The complaint also alleges Carolinas HealthCare “purports to be a nonprofit working in the public interest” but “in fact operates in its own interest, leveraging market power to maximize revenues at the expense of its patients.” The suit notes that the system has “expanded aggressively,” growing by 50 percent since 2011, reporting average annual profits of more than $300 million and possessing more than $2 billion in investments.
Carolinas HealthCare is the region’s largest hospital system, with a 50 percent share of the market. The system has $9 billion in annual revenue and more than 60,000 employees at more than 40 hospitals and 900 medical offices.
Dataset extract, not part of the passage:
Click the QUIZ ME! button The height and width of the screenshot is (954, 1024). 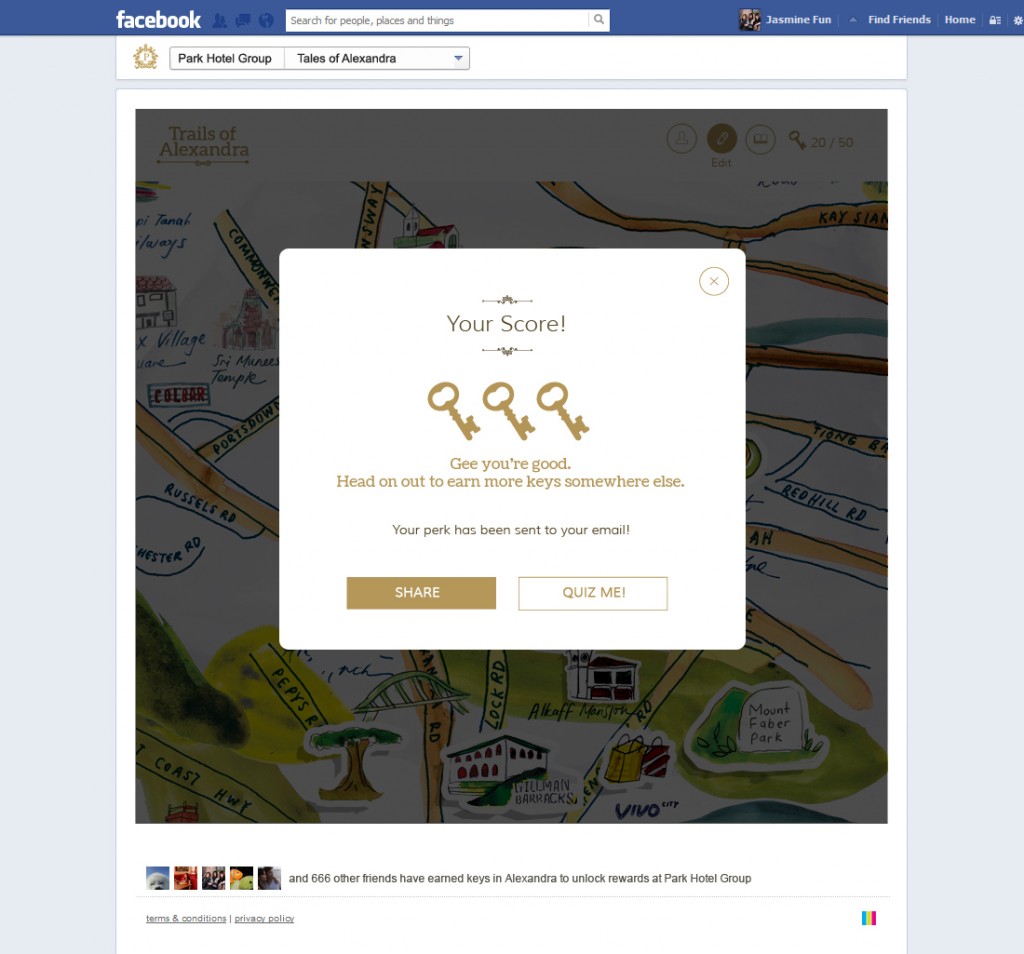(x=593, y=593)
Lawyers for the hospital criticized the plaintiffs’ case for what they termed a failure to specify the damages suffered; Lieff Cabraser partner Brendan Glackin noted that the plaintiff consumers would love to know how much they have been over-charged, but that such damages can’t be specified without going through formal discovery, where the parties provide information in response to particularized requests via both documents and witness depositions. “This is not a question to be answered today,” noted Glackin, pointing to separate issues that have to be resolved first. Glackin further noted that at least one major health insurer has reported that Carolinas HealthCare demands reimbursement at rates up to 150 percent more than other Charlotte-area hospitals for identical services.